We have a rule that you get fined 25 cents if you bring up Trump. Nobody ever pays but it is the prohibition that counts. Walt brought him up using euphemisms this time and we talked about the mug shot and its trajectory and if it is already iconic. The conversation was quite lively.

Our painter brought up how an icon historically wasn’t finished until the eyes were finished and there was a tangent that went off in that direction, particularly with the photographers in the group. But that also got us talking about the senses and how they work and what we are finding out about them. I brought up Michael Ondaatje’s novel Anil’s Ghost, which has a story line about finishing a Buddha icon’s eyes.

We also talked about a watch you can use to help your hearing and a class in teaching children how to read with their eyes closed and how the muscles along our spines tell us not to fall out of bed.

This place we meet in is a hotel as well as a coffee shop and because it was raining and they were hanging an art show in the gallery we had to sit out in the main seating and eating area and there was this young man, clearly a traveler from Asia with his suitcase curled up half asleep in the corner of a big leather couch.
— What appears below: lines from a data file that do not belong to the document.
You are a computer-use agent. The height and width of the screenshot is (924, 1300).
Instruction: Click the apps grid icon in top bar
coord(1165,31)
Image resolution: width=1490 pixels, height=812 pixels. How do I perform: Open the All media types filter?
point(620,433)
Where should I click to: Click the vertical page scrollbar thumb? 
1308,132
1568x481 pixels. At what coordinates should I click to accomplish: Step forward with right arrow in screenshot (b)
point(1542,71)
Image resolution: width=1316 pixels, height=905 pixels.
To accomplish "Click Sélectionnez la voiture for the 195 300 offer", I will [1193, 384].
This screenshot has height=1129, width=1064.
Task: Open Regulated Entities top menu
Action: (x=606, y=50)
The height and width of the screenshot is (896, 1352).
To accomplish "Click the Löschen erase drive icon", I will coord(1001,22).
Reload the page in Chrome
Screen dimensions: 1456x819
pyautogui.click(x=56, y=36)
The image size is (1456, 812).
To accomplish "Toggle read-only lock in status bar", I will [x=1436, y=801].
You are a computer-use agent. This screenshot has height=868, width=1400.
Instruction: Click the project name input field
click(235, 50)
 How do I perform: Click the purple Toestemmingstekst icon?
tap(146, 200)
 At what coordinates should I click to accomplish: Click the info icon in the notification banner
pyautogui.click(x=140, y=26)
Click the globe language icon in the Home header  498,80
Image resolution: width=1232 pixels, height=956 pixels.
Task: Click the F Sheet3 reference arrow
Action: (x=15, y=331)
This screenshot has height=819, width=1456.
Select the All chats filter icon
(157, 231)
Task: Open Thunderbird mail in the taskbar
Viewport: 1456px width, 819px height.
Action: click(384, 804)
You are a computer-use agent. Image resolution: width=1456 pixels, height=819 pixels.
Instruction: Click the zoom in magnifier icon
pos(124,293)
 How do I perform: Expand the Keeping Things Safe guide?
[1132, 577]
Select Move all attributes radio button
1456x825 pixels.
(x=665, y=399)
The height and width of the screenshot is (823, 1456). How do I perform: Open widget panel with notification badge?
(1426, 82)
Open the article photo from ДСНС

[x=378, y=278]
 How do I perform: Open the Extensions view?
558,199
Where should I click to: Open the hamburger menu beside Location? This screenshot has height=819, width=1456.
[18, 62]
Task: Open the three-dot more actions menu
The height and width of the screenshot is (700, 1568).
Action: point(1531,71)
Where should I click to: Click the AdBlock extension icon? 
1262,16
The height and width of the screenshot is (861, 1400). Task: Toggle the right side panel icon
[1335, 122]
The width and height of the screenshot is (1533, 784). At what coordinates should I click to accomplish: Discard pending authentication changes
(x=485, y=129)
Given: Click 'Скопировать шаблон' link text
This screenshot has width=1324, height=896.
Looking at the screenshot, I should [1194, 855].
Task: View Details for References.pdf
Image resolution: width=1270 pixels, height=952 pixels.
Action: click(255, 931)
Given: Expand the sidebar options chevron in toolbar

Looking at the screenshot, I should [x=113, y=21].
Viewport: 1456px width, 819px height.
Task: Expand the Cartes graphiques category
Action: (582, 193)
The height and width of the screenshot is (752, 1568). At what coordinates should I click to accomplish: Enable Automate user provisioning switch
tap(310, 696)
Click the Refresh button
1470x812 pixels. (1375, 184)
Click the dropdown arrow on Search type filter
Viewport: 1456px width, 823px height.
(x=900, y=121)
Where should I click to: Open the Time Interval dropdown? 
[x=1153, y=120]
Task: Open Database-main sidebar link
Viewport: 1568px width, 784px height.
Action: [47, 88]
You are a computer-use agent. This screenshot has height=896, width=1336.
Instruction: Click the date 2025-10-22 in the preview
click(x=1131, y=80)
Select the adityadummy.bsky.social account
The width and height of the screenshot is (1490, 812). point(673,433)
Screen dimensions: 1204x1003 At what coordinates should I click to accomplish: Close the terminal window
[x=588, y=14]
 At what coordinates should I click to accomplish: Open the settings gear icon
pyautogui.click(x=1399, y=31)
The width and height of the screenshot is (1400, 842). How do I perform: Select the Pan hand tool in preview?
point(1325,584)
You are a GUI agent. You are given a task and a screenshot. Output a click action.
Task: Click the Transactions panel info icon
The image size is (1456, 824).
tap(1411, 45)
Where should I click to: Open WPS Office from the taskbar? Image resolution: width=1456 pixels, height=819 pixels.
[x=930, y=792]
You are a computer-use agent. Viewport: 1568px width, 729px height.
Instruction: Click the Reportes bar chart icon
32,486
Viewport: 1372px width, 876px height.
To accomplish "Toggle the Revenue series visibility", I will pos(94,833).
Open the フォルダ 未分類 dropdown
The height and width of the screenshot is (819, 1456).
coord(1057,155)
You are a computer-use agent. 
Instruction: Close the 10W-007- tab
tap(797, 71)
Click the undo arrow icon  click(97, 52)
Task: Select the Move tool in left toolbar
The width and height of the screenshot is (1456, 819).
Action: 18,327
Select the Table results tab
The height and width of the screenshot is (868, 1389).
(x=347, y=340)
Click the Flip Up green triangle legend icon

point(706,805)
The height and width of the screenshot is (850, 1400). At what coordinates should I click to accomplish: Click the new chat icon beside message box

He had two phones, which I thought was interesting.

We pulled up a bunch of chairs and enveloped him telling him he was welcome to participate. Eventually he needed to go but he stayed for more than an hour. He was quite gracious when he left and mumbled something surprised about philosophy and we thanked him profusely. One wonders what he was thinking sitting amongst us.

And then I got to ride home in the back seat of a brand-new Tesla. Finding how to get in and out was also a learning curve but enjoyable. We listened to Rodney Crowell on the way. It is a bit like riding in a computer.

Not a bad way to spend our first rainy day of the season.